— BEGIN —

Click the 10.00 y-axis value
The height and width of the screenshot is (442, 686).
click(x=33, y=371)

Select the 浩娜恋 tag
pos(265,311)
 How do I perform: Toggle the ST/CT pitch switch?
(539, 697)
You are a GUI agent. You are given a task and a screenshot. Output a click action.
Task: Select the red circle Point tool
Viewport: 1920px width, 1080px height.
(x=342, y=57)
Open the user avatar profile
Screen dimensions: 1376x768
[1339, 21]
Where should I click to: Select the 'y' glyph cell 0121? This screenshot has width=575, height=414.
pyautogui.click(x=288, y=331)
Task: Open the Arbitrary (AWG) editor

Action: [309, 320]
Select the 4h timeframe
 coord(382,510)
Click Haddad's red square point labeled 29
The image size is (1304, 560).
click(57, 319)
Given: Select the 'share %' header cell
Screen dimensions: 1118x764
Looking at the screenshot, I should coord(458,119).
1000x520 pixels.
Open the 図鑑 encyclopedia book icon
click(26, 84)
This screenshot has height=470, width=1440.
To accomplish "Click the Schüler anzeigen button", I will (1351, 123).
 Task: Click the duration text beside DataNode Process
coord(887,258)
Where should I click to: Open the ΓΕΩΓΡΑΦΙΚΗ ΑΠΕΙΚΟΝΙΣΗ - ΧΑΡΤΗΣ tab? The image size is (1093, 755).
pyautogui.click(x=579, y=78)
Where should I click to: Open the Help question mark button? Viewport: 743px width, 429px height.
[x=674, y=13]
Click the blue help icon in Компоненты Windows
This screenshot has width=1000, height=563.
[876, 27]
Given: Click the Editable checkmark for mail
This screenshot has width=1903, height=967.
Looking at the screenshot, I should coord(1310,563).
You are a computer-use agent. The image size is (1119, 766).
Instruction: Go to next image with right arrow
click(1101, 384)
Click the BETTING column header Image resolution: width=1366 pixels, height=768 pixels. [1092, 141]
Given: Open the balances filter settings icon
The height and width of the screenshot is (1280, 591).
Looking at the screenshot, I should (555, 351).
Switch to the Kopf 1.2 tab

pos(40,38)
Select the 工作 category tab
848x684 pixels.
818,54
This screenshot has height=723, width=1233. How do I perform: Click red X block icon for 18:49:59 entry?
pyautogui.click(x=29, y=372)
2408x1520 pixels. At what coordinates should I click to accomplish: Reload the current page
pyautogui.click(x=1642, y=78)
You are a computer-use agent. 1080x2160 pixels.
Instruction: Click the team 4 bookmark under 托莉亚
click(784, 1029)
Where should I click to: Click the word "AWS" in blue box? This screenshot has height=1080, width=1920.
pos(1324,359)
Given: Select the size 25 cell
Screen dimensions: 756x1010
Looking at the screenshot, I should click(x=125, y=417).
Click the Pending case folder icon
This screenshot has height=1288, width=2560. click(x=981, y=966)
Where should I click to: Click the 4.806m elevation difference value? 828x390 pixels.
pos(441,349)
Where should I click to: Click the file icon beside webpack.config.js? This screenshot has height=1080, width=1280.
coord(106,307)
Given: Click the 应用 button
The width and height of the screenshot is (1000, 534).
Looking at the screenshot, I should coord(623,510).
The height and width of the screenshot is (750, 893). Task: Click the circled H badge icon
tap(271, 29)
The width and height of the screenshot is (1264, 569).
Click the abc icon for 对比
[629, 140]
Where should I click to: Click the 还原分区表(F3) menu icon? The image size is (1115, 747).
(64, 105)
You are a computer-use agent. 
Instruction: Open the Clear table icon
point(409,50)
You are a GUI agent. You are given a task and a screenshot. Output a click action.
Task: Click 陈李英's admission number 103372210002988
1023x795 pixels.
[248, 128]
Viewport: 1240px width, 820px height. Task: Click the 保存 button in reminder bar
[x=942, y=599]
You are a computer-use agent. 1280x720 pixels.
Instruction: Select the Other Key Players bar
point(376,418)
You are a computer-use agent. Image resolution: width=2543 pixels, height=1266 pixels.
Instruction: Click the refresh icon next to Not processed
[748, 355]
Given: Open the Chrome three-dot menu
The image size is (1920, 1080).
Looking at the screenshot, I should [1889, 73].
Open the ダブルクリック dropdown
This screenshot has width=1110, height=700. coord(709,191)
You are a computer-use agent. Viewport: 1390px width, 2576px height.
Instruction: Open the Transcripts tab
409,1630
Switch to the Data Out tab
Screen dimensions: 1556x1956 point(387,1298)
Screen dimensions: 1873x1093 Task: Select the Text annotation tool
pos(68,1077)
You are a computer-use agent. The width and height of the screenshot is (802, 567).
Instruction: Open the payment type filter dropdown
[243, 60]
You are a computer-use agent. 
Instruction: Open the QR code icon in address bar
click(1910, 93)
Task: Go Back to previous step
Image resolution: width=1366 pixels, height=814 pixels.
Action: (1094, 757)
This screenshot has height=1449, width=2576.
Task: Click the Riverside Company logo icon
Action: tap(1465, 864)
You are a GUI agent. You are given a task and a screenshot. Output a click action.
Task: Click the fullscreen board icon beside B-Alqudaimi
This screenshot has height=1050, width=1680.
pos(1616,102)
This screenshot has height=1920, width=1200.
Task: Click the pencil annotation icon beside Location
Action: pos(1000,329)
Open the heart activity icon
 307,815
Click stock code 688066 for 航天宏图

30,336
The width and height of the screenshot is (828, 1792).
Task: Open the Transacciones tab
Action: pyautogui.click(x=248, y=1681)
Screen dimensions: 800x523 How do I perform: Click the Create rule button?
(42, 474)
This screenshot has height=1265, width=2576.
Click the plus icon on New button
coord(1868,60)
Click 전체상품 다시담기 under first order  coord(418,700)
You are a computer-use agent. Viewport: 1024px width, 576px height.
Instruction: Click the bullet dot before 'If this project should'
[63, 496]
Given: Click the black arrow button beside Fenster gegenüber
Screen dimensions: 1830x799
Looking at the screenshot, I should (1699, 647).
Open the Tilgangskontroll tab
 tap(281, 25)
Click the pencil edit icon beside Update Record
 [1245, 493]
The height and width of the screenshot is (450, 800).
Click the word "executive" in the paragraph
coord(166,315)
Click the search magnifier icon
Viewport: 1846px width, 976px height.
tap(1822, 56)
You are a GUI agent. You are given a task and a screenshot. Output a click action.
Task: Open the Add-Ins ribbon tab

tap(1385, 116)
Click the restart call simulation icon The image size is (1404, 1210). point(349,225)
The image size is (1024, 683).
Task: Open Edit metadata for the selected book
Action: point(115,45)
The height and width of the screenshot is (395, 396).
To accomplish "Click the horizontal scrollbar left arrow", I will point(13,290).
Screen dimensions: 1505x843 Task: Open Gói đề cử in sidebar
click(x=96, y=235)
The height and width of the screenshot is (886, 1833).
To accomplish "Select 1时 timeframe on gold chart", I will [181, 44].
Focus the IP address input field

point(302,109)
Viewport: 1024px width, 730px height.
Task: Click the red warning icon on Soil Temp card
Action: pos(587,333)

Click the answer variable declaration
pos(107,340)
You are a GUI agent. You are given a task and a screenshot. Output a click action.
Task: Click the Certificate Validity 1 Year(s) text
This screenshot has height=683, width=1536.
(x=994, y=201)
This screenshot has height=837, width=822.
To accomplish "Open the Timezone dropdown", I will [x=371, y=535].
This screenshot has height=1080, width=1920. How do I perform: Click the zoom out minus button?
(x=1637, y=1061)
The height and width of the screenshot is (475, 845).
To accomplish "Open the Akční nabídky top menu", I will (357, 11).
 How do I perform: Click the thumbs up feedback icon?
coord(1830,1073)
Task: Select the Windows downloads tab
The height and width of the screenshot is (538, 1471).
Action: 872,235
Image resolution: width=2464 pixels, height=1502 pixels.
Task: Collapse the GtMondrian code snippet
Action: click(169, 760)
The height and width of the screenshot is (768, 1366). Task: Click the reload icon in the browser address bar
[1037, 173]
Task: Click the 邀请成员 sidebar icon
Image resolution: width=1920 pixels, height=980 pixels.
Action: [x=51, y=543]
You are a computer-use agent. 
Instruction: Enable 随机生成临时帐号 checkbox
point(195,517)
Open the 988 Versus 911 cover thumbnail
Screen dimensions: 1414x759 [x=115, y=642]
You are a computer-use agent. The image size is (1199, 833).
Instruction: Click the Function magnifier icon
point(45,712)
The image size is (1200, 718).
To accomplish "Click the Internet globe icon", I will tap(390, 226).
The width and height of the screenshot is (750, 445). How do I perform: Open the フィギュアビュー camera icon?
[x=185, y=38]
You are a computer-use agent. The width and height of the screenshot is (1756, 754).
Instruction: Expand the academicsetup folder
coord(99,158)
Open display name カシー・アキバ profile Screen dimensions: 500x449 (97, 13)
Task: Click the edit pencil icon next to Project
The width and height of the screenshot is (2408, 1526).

— END —

## Short exercise:
Echo the rows starting at the line that contains "Where should I click to: Select" and ending at the line that contains "will (1351, 123).", both included.

## Answer for this exercise:
Where should I click to: Select the 'y' glyph cell 0121? This screenshot has width=575, height=414.
pyautogui.click(x=288, y=331)
Task: Open the Arbitrary (AWG) editor

Action: [309, 320]
Select the 4h timeframe
 coord(382,510)
Click Haddad's red square point labeled 29
The image size is (1304, 560).
click(57, 319)
Given: Select the 'share %' header cell
Screen dimensions: 1118x764
Looking at the screenshot, I should coord(458,119).
1000x520 pixels.
Open the 図鑑 encyclopedia book icon
click(26, 84)
This screenshot has height=470, width=1440.
To accomplish "Click the Schüler anzeigen button", I will (1351, 123).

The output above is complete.